Yo fui un chico solitario, apartado de los juegos y de las travesuras que alegran la vida de los niños. Encerrado en mi cuarto, como detrás de una ventana, por las tardes veía pasar la vida. Y ya desde entonces mi salvación provino del arte. Pasaba las horas tirado en el piso, panza abajo, dibujando con las pinturitas que me compraba mi hermano Pancho. Pero imborrable es el recuerdo de mis primeras lecturas. Fue Pepe, “el loco Sábato”, el que luego se escaparía con un circo, el que me inició en la magia infinita de los libros. Él amaba el teatro, siempre andaba buscando un papel, por modesto que fuera, para poder actuar. Y todos sus ahorros iban a la colección Bambalinas que editaba grandes obras de teatro en pequeñas ediciones populares. Allí conocí a Tolstoi, y la tapa del libro, ilustrada con una troika, está indisolublemente unida en mi alma a la gratitud por aquel escritor que tanto enriqueció mi infancia. Para los 12 años yo ya había leído toda aquella colección que incluía autores de sainetes tanto como autores de la gravedad de Ibsen.
Otra posta en la que encontró reposo mi alma angustiada fue, ya en el Colegio Secundario de La Plata, su Biblioteca. Y lo pongo con mayúscula porque fue un Templo para mí, adonde llegué como un verdadero peregrino. El bibliotecario era como el portero del cielo a quien le es dado abrir las puertas de un mundo prodigioso que venía en volúmenes gastados, y hasta rotosos, que yo luego devoraba en la soledad del cuartito donde vivía, alejado de mi familia, en esas oscuras tardes invernales que ahondan vertiginosamente los pensamientos tristes. Así comenzó mi pasión por la literatura, primero a través de los libros de Salgari y de Julio Verne, y luego, porque un libro lleva inexorablemente a otro, a los más grandes de todos los tiempos, a esos que exploran los abismos del corazón del hombre, y lo rescatan, y lo moldean como una fragua.
¡Qué hubiese sido de mí sin los libros! Por la grandeza de los sentimientos, por la actitud desinteresada y utópica ante la vida, me identifiqué, aunque mejor sería decir me enamoré, del Romanticismo alemán, ese movimiento que produjo uno de los grandes momentos de la historia del arte. Y lo hizo paradójicamente cuando la técnica y el capitalismo estaban dando su gran batalla. De nada de lo que hice después, ni de mis luchas ni de las novelas que escribí, ni de mis cuadros ni de los valores que sustentaron mi vida, están ausentes aquellos creadores que forjaron mi alma. Los Bandidos de Schiller, Hölderlin, Oscar Wilde, Baudelaire, Kafka, London, Goethe y Rousseau.

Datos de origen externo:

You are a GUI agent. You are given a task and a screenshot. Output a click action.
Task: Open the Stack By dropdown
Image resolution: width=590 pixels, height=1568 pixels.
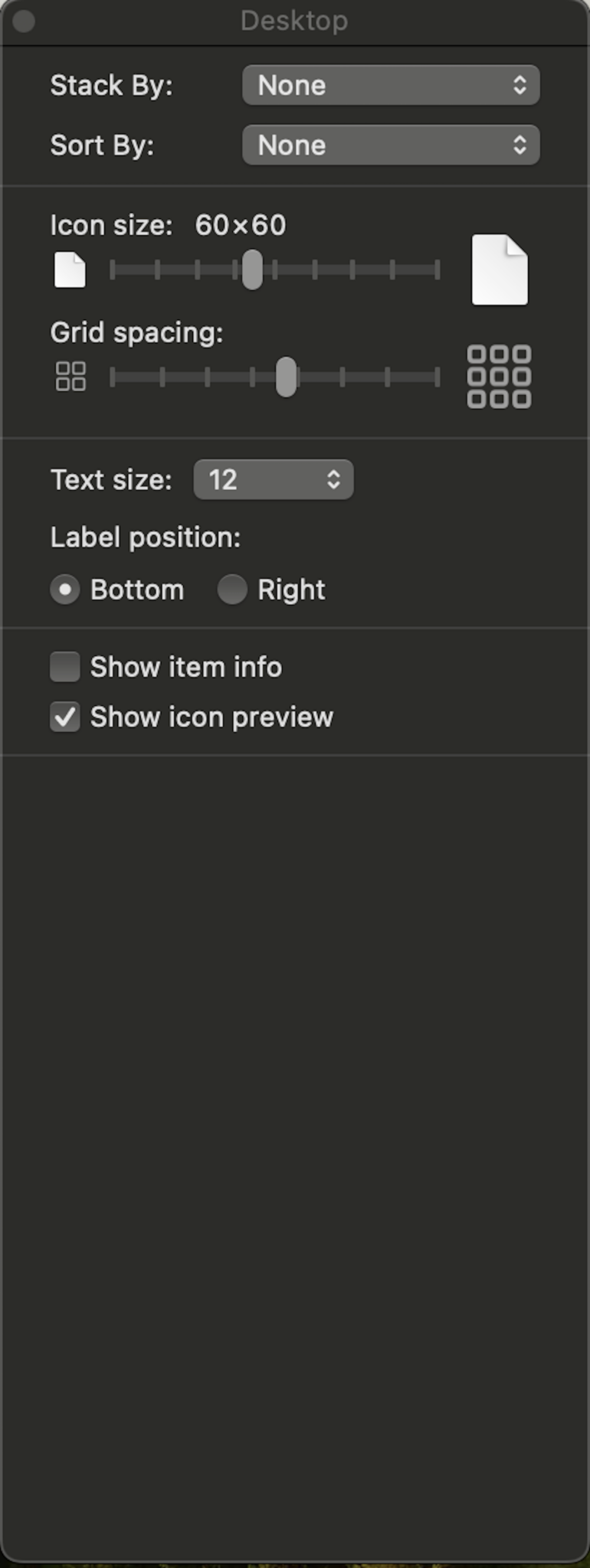pyautogui.click(x=390, y=85)
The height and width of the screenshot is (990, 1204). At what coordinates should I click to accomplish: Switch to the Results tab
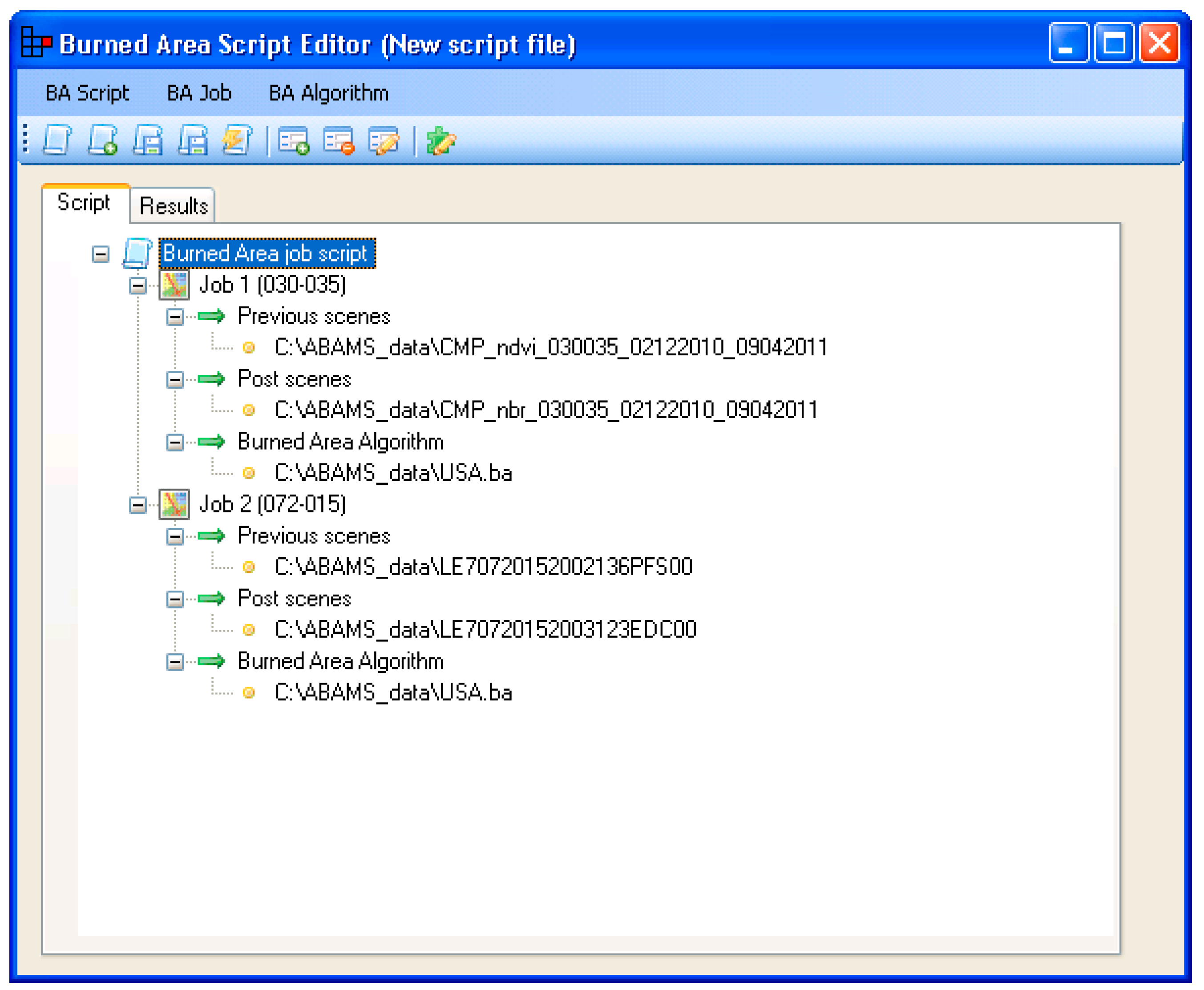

Con el tiempo descubrí a los nórdicos, Ibsen, Stringberg, y a los trágicos rusos que tanto me influyeron: Dostoievski, Tolstoi, Gogol; hasta el Mío Cid y el gran Quijote. Obras a las que una vez y otra vuelvo como quien regresa a una tierra añorada en el exilio donde acontecieron hechos fundamentales de su vida.
Como se puede apreciar en las montañas las distintas eras por las que atravesó la tierra, observando sus quebradas, así, los libros que he frecuentado en cada tiempo de mi vida hablan profundamente de lo momentos cruciales por los que atravesé.
Del mismo modo, cuánta ha sido la influencia en la vida de los hombres, en sus sentimientos, de Dickens, de Gorki, Camus, Miguel Hernández, Pavese y Dostoievski, gran profeta, a quien nada menos que Kierkegaard y Freud nombran como su predecesor. Y qué decir de los libros sagrados como el Corán o la Biblia, que han merecido hasta el sacrificio de la vida.
Porque leer no es un pasatiempo; la lectura verdadera es una re-creación. El libro tiene una vida que le da su autor y otra que va naciendo en el encuentro con el alma de cada lector.